Isso é, o programa democrático-popular, se num
período teve um caráter subversivo, foi completamente reformulado a partir das
orientações burguesas que passaram a encontrar em seus objetivos novas formas
de acumulação de capital. Na realidade, “fidelidade ao consenso democrático-popular” significa a aceitação do atual consenso
liberal-parlamentar lulista já que impede qualquer questionamento sério da forma como essa ordem é
cúmplice nos fenômenos que ela condena além de oficialmente condenar qualquer
tentativa séria de imaginar uma ordem sociopolítica socialista.

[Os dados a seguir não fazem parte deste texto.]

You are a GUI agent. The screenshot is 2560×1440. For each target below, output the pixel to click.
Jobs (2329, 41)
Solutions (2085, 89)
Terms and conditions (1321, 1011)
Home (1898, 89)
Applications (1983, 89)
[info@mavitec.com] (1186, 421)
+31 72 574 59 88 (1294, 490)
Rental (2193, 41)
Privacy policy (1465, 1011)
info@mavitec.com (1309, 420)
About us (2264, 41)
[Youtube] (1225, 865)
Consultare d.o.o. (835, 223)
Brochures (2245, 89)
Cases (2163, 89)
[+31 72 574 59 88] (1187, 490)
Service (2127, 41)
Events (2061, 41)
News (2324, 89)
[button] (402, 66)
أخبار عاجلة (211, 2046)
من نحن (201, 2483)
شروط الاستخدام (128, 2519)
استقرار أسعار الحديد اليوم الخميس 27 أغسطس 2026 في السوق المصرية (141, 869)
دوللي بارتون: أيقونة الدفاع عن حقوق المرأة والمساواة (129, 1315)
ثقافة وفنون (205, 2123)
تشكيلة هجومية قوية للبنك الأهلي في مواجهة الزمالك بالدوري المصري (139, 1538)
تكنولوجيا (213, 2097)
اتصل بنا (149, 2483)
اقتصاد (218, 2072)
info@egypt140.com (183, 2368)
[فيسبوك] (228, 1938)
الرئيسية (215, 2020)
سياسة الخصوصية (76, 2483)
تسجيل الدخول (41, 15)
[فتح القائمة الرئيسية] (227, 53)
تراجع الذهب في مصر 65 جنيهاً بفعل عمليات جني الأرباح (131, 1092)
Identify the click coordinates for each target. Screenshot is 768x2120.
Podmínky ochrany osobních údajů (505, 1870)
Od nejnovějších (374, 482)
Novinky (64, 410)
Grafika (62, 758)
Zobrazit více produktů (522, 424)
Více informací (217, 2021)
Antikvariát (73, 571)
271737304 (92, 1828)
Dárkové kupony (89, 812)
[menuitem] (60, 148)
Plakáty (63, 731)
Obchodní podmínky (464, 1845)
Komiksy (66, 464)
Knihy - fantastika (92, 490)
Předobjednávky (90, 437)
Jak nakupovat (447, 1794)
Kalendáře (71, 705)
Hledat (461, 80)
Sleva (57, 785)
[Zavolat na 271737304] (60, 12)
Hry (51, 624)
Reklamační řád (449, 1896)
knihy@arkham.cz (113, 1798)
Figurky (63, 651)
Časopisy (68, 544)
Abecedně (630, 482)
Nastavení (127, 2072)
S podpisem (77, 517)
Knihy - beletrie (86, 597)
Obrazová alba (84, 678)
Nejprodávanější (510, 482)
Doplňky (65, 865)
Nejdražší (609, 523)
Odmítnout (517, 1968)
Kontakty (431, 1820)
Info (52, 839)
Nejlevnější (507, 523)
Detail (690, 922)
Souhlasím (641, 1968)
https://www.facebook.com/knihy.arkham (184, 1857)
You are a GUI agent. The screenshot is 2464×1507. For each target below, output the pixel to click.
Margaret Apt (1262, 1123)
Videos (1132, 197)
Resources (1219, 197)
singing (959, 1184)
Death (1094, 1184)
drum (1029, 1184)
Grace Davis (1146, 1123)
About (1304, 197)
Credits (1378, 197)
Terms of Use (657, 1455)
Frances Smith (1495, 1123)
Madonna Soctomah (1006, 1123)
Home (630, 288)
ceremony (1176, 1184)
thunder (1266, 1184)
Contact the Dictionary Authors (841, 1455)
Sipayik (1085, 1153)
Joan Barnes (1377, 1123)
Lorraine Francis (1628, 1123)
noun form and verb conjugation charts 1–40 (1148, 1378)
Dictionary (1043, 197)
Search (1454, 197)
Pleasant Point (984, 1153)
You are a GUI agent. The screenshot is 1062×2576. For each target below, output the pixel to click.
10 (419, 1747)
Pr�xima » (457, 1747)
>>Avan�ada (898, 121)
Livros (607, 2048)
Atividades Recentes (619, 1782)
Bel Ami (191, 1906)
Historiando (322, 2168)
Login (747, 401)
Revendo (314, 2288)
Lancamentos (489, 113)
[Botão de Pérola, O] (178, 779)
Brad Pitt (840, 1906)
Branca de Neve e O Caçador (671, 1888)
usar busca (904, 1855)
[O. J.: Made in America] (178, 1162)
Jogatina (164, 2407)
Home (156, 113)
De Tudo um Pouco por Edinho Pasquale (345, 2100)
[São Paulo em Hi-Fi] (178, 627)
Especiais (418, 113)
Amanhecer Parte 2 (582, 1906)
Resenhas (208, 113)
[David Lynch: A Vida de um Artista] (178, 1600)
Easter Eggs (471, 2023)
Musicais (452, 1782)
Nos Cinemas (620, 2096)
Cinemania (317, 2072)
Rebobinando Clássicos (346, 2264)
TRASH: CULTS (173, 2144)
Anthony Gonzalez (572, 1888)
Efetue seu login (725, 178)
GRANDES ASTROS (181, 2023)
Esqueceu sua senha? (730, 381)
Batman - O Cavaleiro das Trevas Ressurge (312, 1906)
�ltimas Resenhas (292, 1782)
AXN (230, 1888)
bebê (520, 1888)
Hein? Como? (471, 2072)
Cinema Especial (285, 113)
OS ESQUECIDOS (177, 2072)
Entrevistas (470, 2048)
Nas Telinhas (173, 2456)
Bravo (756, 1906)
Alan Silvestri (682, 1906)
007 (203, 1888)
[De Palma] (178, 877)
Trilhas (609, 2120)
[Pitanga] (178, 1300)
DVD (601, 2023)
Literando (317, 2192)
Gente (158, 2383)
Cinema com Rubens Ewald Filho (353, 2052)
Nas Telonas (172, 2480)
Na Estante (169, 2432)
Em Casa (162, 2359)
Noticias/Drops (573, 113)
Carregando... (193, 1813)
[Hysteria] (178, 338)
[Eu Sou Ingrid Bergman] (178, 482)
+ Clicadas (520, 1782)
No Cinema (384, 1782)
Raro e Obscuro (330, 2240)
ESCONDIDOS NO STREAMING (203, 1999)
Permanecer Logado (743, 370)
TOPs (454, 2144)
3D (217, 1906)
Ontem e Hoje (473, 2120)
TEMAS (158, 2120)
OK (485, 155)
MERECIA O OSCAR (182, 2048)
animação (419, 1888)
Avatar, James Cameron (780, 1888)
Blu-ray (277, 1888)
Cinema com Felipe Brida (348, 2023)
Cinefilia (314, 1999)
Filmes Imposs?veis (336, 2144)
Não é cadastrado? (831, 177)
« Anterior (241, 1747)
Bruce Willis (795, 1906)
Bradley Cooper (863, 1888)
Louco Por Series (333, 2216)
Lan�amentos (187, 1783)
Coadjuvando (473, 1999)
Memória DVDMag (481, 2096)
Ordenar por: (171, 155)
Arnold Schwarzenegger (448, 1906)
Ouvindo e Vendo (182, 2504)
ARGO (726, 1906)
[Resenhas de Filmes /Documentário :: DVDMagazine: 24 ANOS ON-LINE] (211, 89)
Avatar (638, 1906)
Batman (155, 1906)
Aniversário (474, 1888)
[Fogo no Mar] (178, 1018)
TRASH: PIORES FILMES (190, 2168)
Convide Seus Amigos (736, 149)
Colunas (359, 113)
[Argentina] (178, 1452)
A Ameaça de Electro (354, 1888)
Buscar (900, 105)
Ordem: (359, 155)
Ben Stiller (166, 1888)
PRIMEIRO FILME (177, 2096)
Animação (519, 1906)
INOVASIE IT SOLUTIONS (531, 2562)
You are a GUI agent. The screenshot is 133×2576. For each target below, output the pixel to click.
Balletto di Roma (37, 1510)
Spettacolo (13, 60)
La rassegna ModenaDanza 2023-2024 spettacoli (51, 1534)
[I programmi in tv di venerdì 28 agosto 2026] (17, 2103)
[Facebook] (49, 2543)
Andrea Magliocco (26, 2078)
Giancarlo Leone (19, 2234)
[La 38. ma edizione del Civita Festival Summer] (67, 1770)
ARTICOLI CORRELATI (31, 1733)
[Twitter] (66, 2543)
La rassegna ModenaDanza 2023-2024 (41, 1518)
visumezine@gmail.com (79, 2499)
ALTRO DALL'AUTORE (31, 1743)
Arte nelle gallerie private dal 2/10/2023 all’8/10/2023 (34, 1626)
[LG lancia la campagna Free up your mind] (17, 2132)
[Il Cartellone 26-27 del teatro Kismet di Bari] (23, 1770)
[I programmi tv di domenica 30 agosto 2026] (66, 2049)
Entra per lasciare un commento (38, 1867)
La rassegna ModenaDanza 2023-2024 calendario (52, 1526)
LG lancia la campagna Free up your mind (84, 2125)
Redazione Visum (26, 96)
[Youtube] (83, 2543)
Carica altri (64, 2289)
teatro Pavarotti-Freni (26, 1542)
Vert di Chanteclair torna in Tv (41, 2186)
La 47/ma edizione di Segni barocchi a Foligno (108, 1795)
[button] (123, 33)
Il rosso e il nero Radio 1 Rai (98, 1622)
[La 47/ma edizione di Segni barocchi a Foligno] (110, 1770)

O lulismo posterga ao infinito um novo ascenso de massas. O programa
democrático-popular de programa mínimo, capaz de dialogar com a classe
trabalhadora, passou para o consenso das transformações políticas “possíveis”.
O papel do PSOL é construir uma superação programática, política e organizativa
do PT, mesmo do PT das origens, para não ficar preso ao seu esgotamento.
Os limites do programa democrático-popular devem
revelar os pontos iniciais de uma orientação geral da nova esquerda no Brasil.
O programa democrático-popular foi elevado ao limite do pensamento possível de
esquerda da geração petista. Talvez deveríamos estar mais preocupados – como abordaremos
no próximo texto – a superação radical do programa democrático-popular orientando
o incipiente pós-neoliberalismo lulista rumo ao socialismo.
2 comentários:
o que é pós-neoliberalismo? isso que deizer que pós 2008 o capitalismo estaria em outra forma de gestão?
não ficou claro: quer dizer que programa democrático popular é a mesma coisa que lulismo? o governo implementou ou descartou o programa?